[Saved entries]

Start of Block

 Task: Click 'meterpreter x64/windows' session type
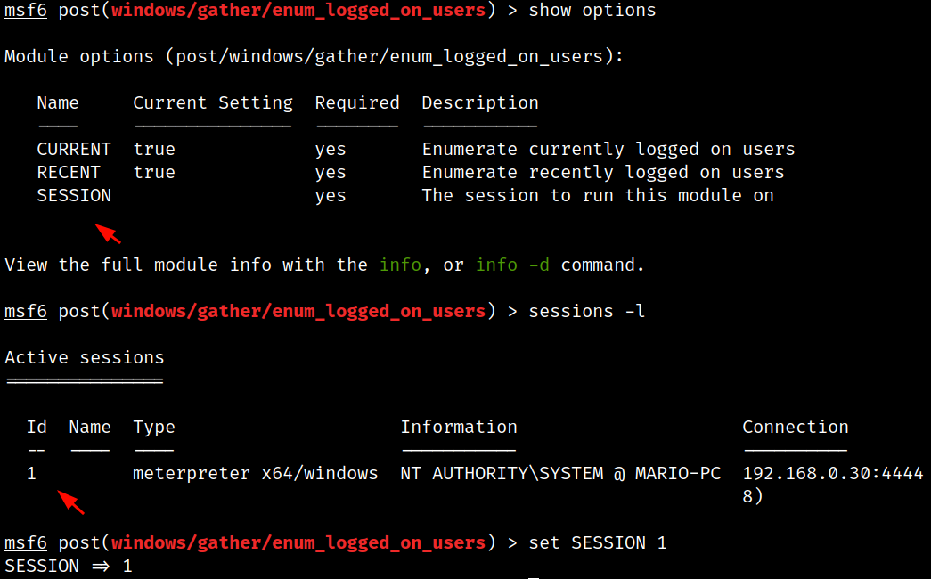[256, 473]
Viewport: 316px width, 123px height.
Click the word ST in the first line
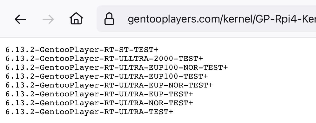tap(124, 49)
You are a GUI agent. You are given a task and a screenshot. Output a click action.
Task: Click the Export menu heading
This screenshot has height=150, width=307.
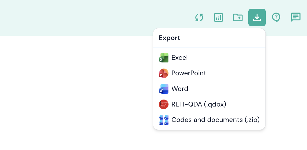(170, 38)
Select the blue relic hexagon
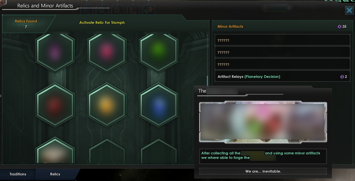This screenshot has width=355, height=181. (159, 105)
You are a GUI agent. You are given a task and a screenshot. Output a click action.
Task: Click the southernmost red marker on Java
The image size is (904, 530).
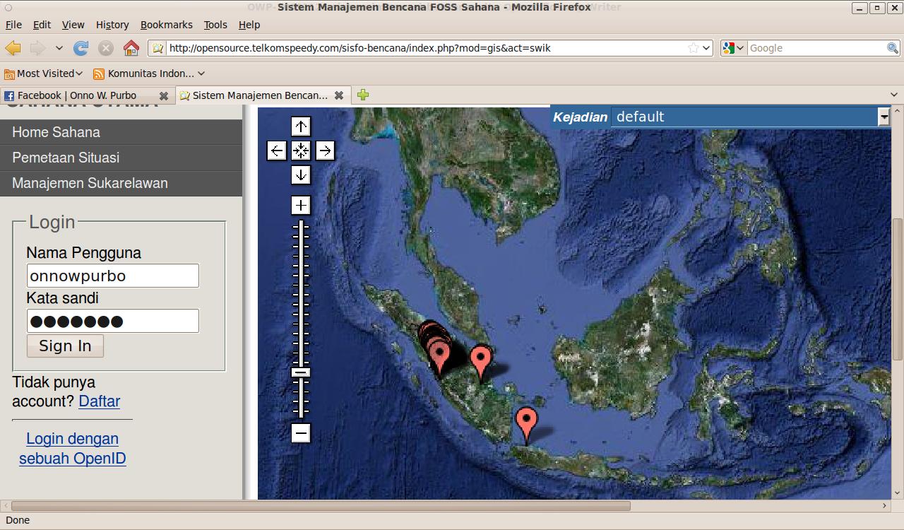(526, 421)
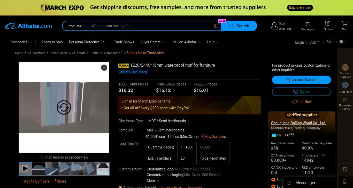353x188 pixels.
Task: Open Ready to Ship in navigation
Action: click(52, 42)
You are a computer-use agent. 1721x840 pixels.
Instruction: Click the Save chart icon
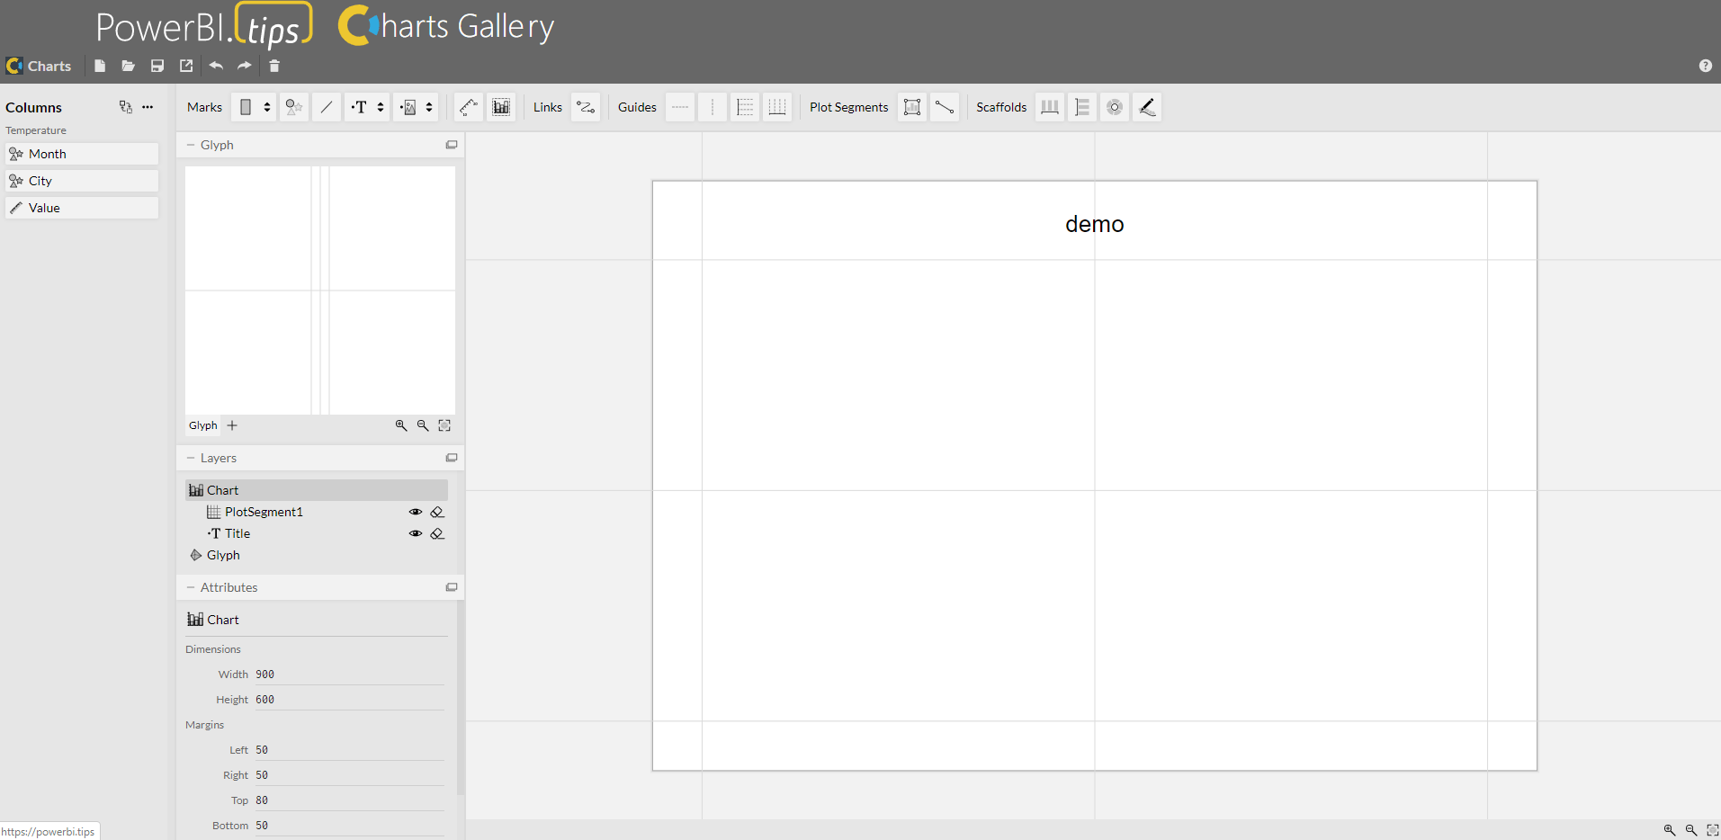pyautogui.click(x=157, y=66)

End of Block
Start of Block

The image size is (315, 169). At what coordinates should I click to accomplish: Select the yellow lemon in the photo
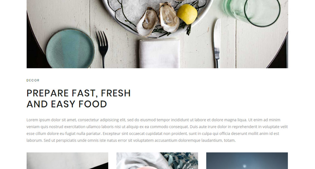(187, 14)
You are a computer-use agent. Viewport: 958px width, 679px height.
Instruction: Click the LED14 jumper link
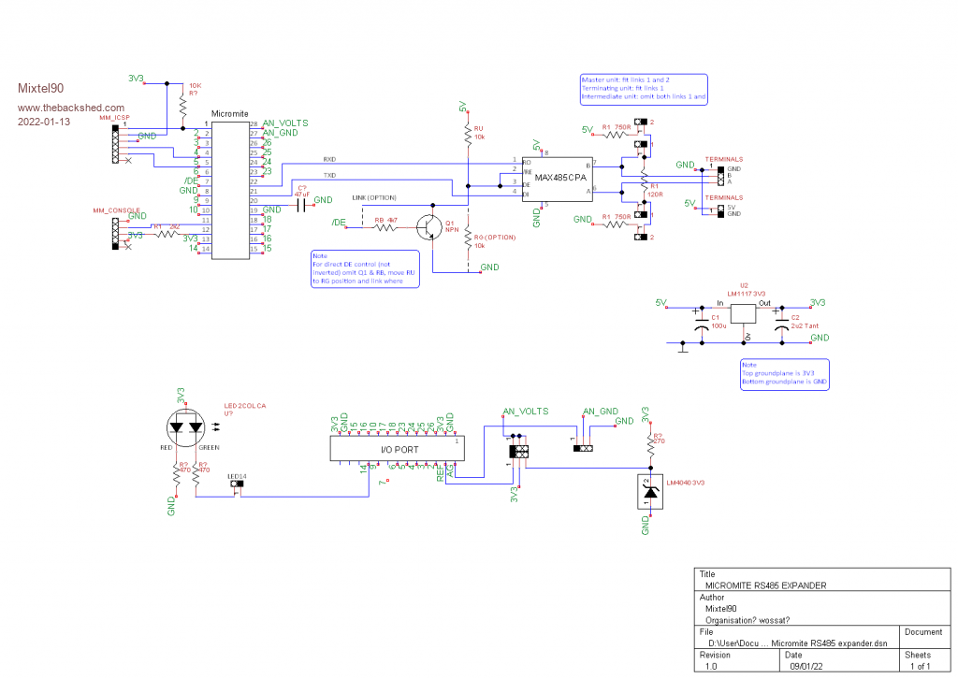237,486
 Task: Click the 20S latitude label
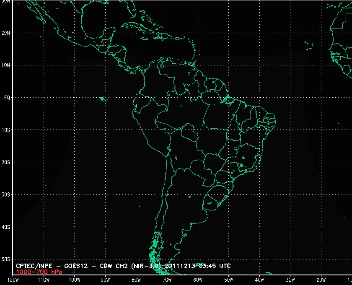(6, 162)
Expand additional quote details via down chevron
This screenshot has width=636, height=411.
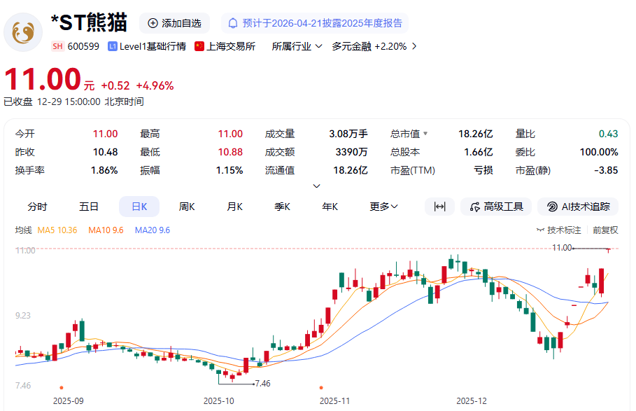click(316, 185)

End of Block

Would you filter the records and copy each line that contains the word "computer"?

**RESULT FOR THIS EXERCISE:**
You are a computer-use agent. 1721x840 pixels.
You are a computer-use agent. Viewport: 958px width, 679px height.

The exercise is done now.